* **Trecho do documento**:
* * *

I. Considerações iniciais
Qualquer referência jurídica à separação dos poderes direciona automaticamente o interlocutor à figura do Barão de Montesquieu. Evidentemente, essa vinculação está longe de ser equivocada. Contudo, a teoria em questão foi aperfeiçoada com o passar dos anos até ser consolidada pelo insigne jurista em razão do contexto sociopolítico vivido na França revolucionária.
Este é o tema deste ensaio: a relação fato-norma ensejadora da teoria da separação dos poderes consolidada por Montesquieu.
II. O princípio da separação dos poderes
A ideia de separação dos poderes remonta a Aristóteles, seguindo-se a John Locke e, principalmente, a Montesquieu, por ter sido quem a propôs do modo como se organiza a maior parte das democracias mundiais atualmente, ou seja, a separação em Legislativo, Executivo e Judiciário. O momento histórico em que a tese de Montesquieu surgiu tem peculiar interesse por encontrar a razão de ser na própria sociedade, isto é, na necessidade de superar determinadas situações pelas quais a França passava.
A Revolução Francesa de 1789 originou-se na crise sociopolítica enfrentada pelo país. A sociedade e a vida política eram divididas em três classes - clero, nobreza e terceiro estado (composto pela burguesia, artesões, camponeses e operários) -, porém somente o último grupo, abrangendo 98% dos franceses, trabalhava e pagava impostos exorbitantes; quanto aos dois primeiros, donos de quase todas as terras da França, apenas desfrutavam os privilégios da vida na corte. Ademais, as decisões políticas eram tomadas nos Estados Gerais[1] pela deliberação e apresentação isolada do voto da classe (não por membro), o que colocava sempre o terceiro estado em posição desfavorável, tendo em vista os interesses comuns do clero e da nobreza em manter seus privilégios[2].

* * *

* **Conjunto de dados**:
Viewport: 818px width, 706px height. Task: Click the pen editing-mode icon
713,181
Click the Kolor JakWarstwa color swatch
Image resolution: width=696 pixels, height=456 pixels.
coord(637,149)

* * *

* **Tarefa escrita 1**:
Responda às perguntas abaixo com base no trecho do documento:
(a) Em quais três poderes Montesquieu propôs a separação?
(b) Em que ano ocorreu a Revolução Francesa citada?
(c) Que percentual dos franceses o terceiro estado abrangia?
* **Tarefa escrita 2**:
Diga se cada afirmação abaixo concorda com o trecho do documento, justificando com as palavras exatas dele:
(a) O clero e a nobreza pagavam impostos exorbitantes.
(b) Nos Estados Gerais, o voto era apresentado por classe, e não por membro.
(c) O terceiro estado era composto apenas pela burguesia.
* **Tarefa escrita 3**:
Reproduza literalmente a passagem do trecho do documento que começa nas palavras "Este é o tema" e termina depois de "a França passava.".

* **Resposta final 1**:
(a) Legislativo, Executivo e Judiciário.
(b) Em 1789.
(c) 98% dos franceses.

* **Resposta final 2**:
(a) Não: "somente o último grupo, abrangendo 98% dos franceses, trabalhava e pagava impostos exorbitantes".
(b) Sim: "pela deliberação e apresentação isolada do voto da classe (não por membro)".
(c) Não: "composto pela burguesia, artesões, camponeses e operários".

* **Resposta final 3**:
Este é o tema deste ensaio: a relação fato-norma ensejadora da teoria da separação dos poderes consolidada por Montesquieu.
II. O princípio da separação dos poderes
A ideia de separação dos poderes remonta a Aristóteles, seguindo-se a John Locke e, principalmente, a Montesquieu, por ter sido quem a propôs do modo como se organiza a maior parte das democracias mundiais atualmente, ou seja, a separação em Legislativo, Executivo e Judiciário. O momento histórico em que a tese de Montesquieu surgiu tem peculiar interesse por encontrar a razão de ser na própria sociedade, isto é, na necessidade de superar determinadas situações pelas quais a França passava.